▸ **What you should do**
The answer must consist only of the lines in the records below from the line with "Click the ReTruth arrows icon" to the line with "Open help for GIFT format", both included, copied word for word with every picture left out.

▸ **Task data**
--------------------------------------------------
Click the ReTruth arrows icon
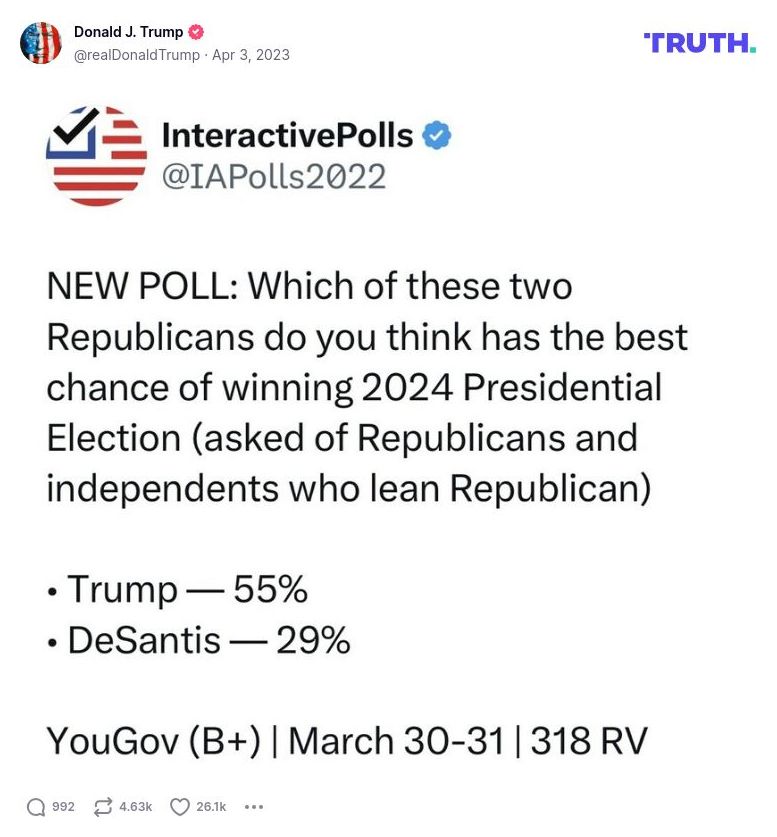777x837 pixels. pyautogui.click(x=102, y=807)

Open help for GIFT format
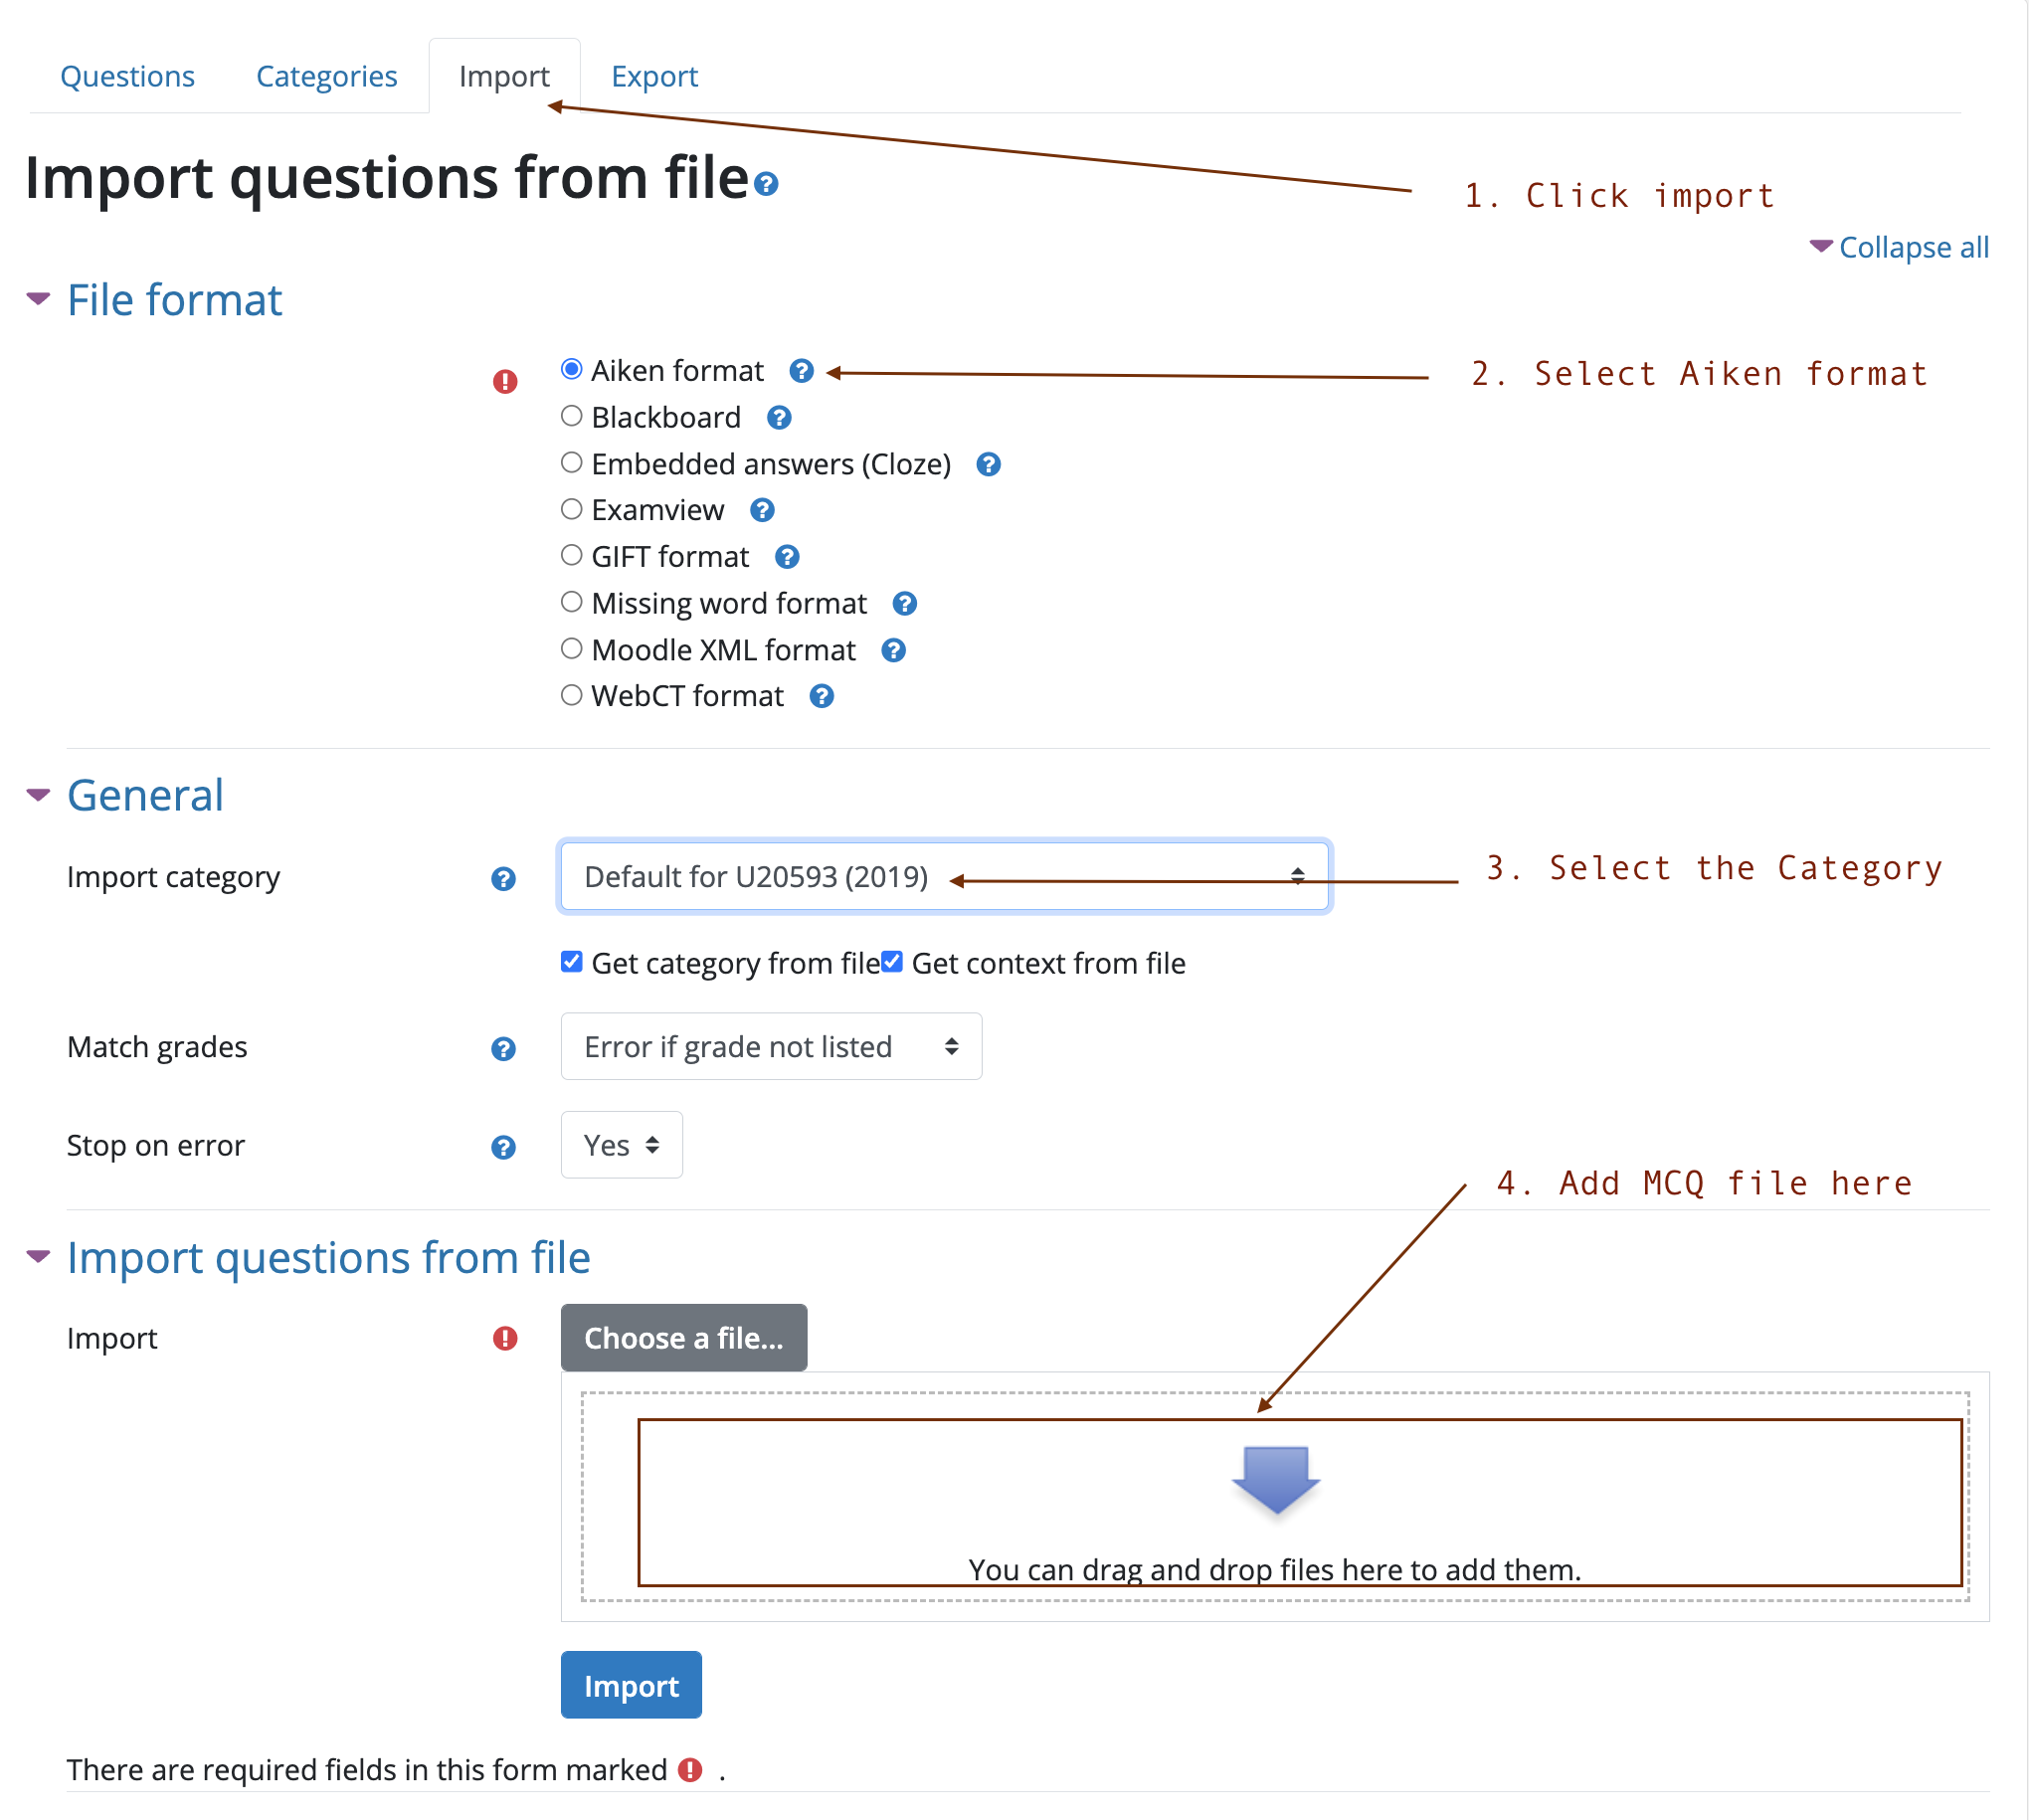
--------------------------------------------------
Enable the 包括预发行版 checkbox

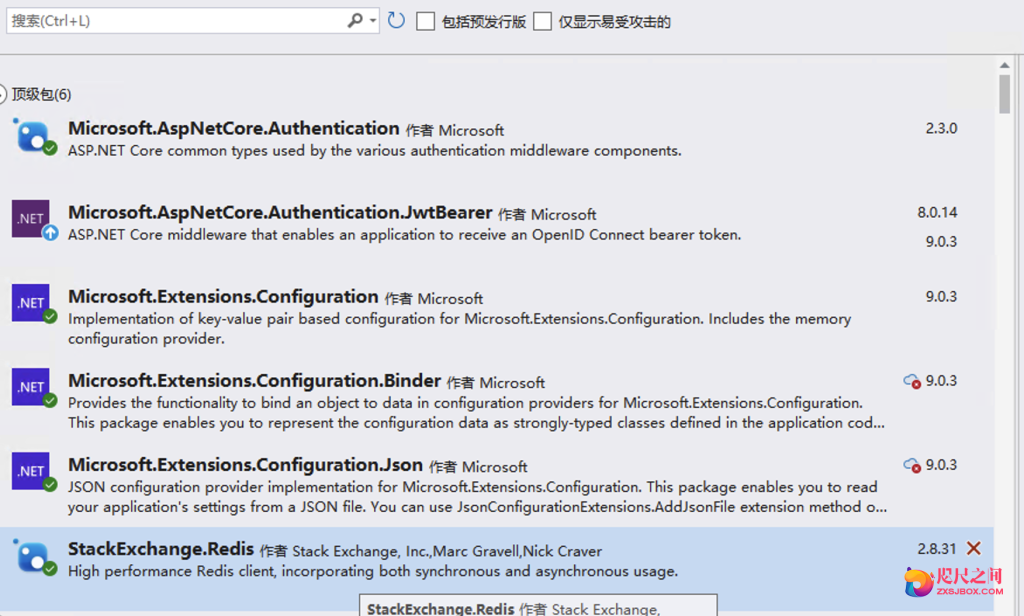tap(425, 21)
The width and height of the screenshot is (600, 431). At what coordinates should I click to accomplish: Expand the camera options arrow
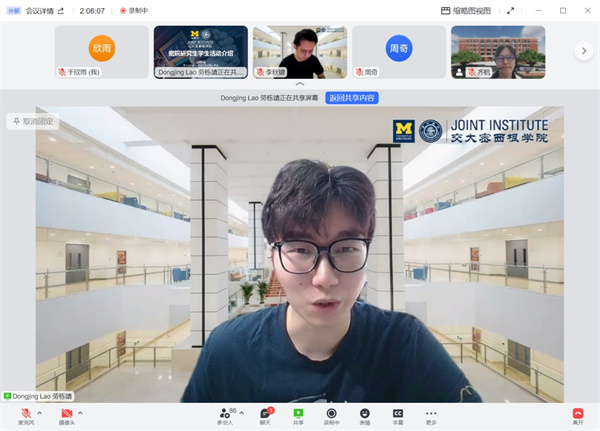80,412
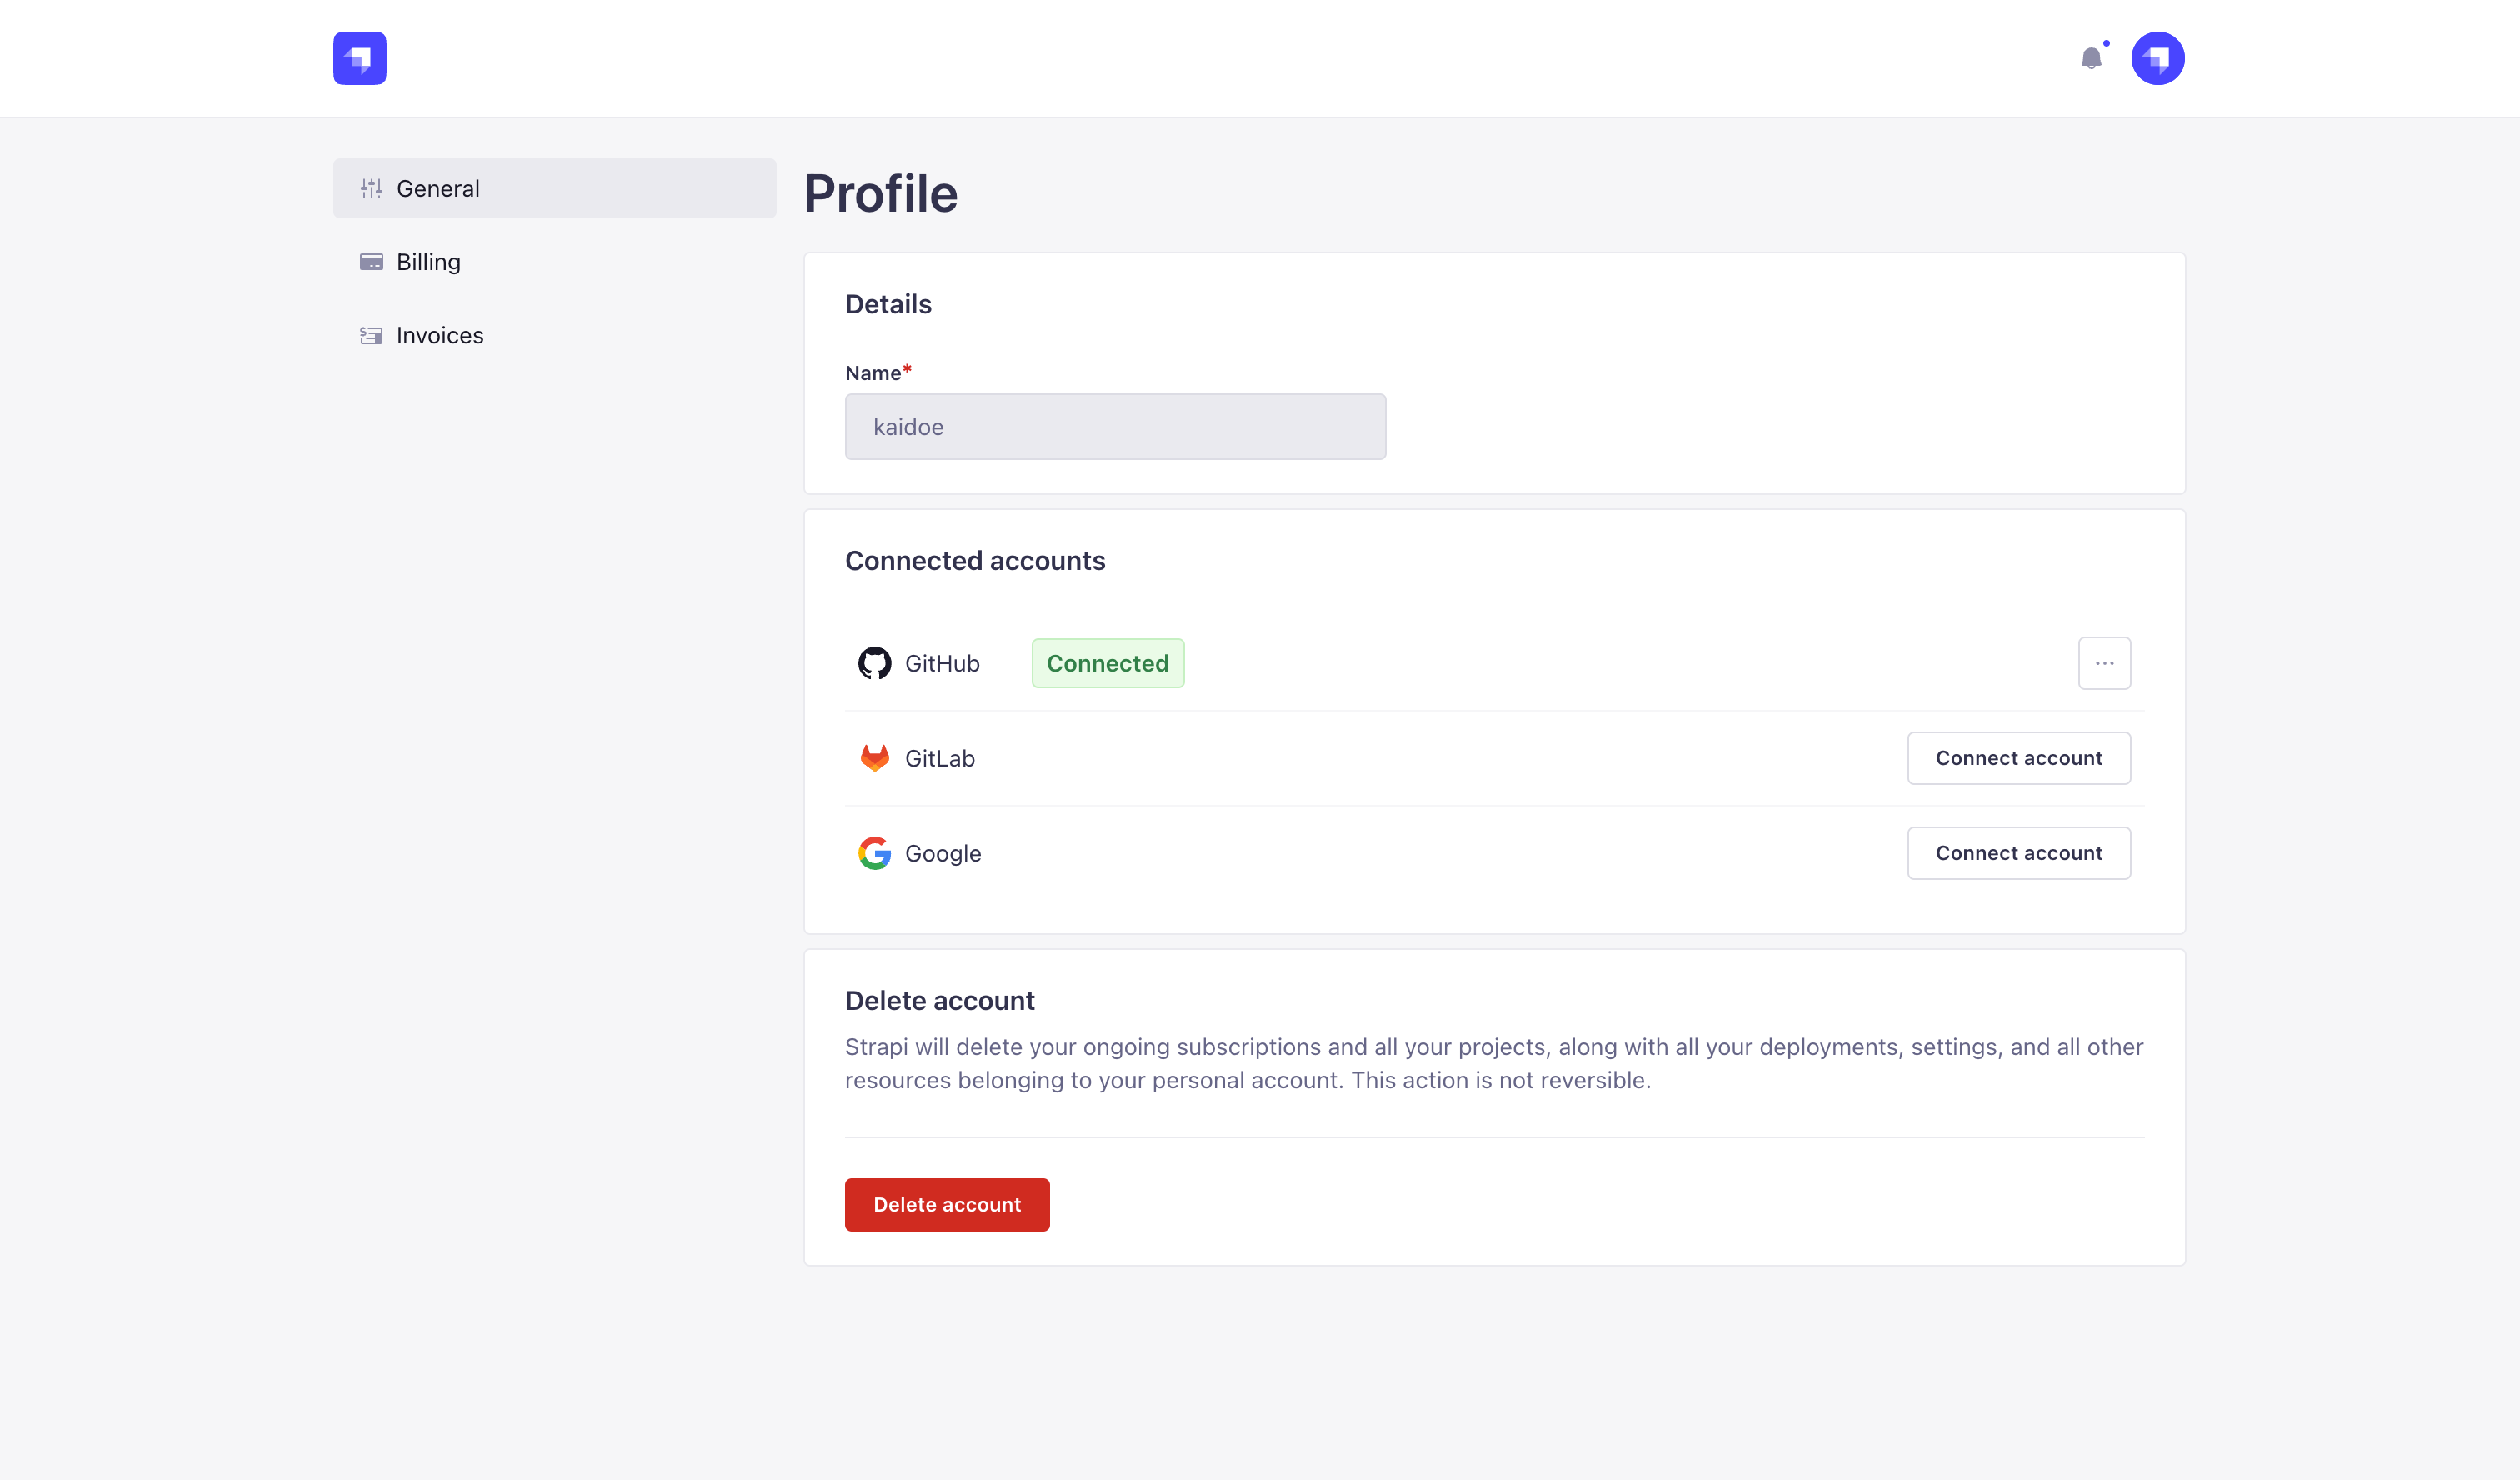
--------------------------------------------------
▸ **Answer below**
Click the ReTruth arrows icon
777x837 pixels. pyautogui.click(x=102, y=807)

Open help for GIFT format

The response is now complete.